THE more I get to know the Archbishop, the more I like him. It is true that we have yet to meet, but we are getting on famously.

This is strange in a way, because I'm not much of a one for religion, tending towards the agnostic, although not the atheist. This is mainly because atheists believe just as strongly as believers do, it's just that they are convinced there is nothing to it.

Agnostics merely shrug from the sidelines, wonder at all the fuss and leave the world to go on spinning.

Although we don't share a religion, the archbishop and me, we do chime in other ways.

The face of Dr John Sentamu has become a familiar sight to readers of The Press, sometimes with his gap-toothed smile and sometimes with unblinking seriousness, but always direct and with what, in less flattering surroundings, might be called an "in-your-face" attitude.

Still, it's a good attitude, forthright but friendly, and he doesn't seem to mind what he says. I'm sure his words are weighed beforehand, and checked over with others, but there remains a slightly dangerous air of busking about his speeches, as if he might just say anything.

In his so far short spell as Archbishop of York, Dr Sentamu has been joyfully unstuffy, flooding his inauguration last year with bare-chested African dancers (much to the chagrin of the stiffer-backed worshippers) and holding outdoor baptisms at Easter, in a service broadcast on BBC Radio Four.

He was at it again this week, photographed in this and other newspapers wearing a hoodie, as seen on the right, in warm defiance of those who regard with suspicion teenagers who sport the fashionable hooded tops.

There was a flurry of silly stories last year when hooded teenagers were banned from shopping centres and the like, for fear that their faces could not be seen. A landlord in Acomb, York, revived this topic last week by banning the wearing of any hats in his pub.

Speaking in Bradford, Dr Sentamu, Britain's first black archbishop, wore a red hooded top as he addressed a conference on youth work. He had been given the hoodie by teenagers in the Diocese of Birmingham, and he asked people not to judge young people who sported these garments because "99 per cent of those who wear hoodies are law-abiding citizens".

How true, your grace.

This important message is so often lost in the Asbo-fuelled rush to condemn young people and to define them all by the behaviour of a misbehaving few.

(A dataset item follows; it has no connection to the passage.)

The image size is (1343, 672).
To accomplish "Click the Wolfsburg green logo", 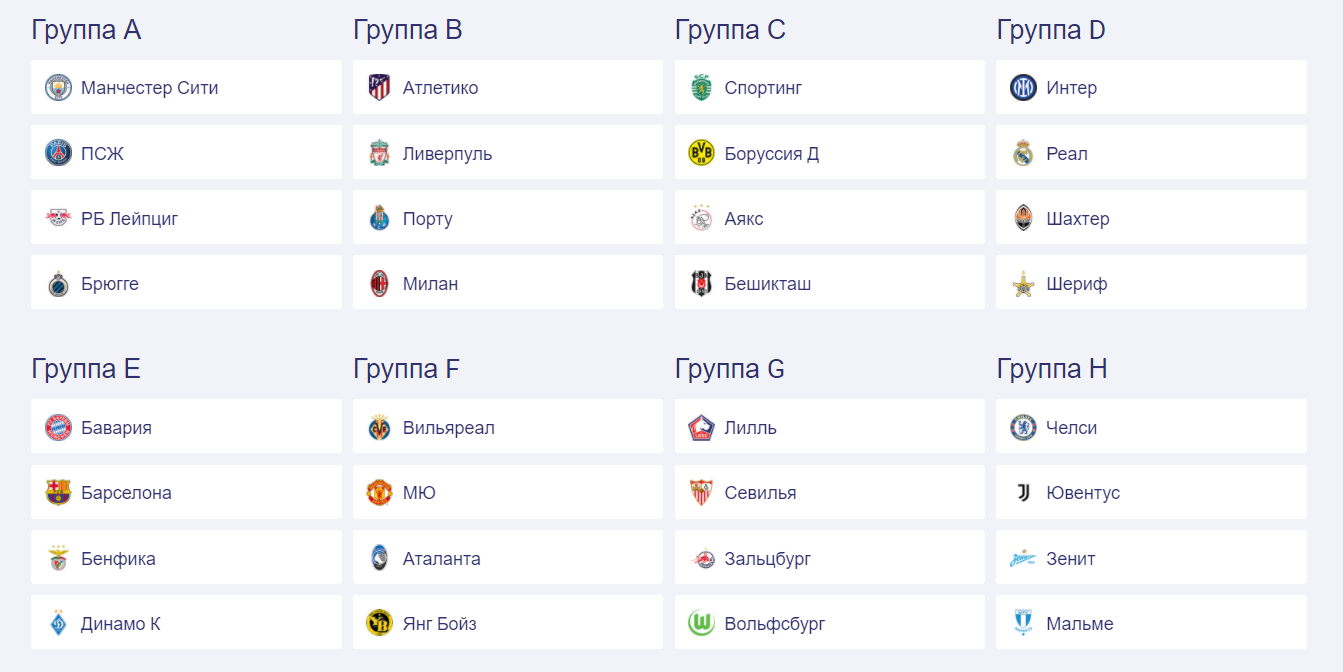I will pos(701,624).

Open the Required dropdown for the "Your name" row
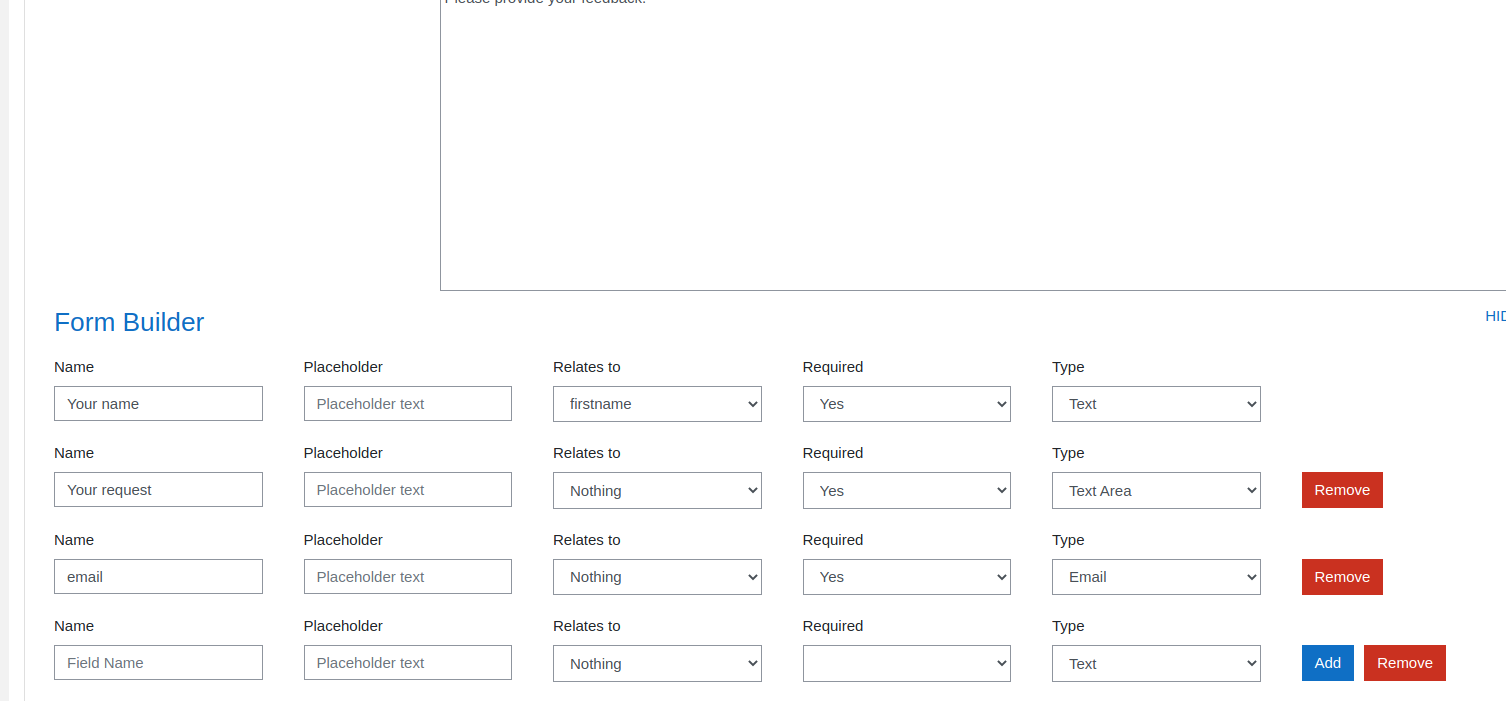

This trend of thinking the worst is a bit of a national habit, a grumpy inclination to believe in the bad rather than the good. And the young are keenly damaged by this negative tendency, which dismisses them all as troublemakers - as has been pointed out in this column before, but what's a little repetition between friends?

o LAST week, I was pondering Tory leader David Cameron's greenness and wondering whether a sliver of cynicism might not be in order. Mr Dave likes to cycle to Westminster from his Notting Hill home, and has often been photographed as he pedals. Nothing wrong with that and I like a bit of spoke-spinning myself. But now Cameron is having to back-pedal on his much-vaunted green credentials after admitting that he is followed by a car carrying his papers and his shoes. What a delightful hoot this story is. All right, it's not up there with the troubles of the Government, which seems to be drowning in a treacly morass of its own making, but it does say a lot. Those of us who suspected Cameron was laying it on a bit thick can savour a tasty little moment. Then again, maybe there's something in it. Do you think I could employ a chauffeur to carry my sandwiches while I pedal to work?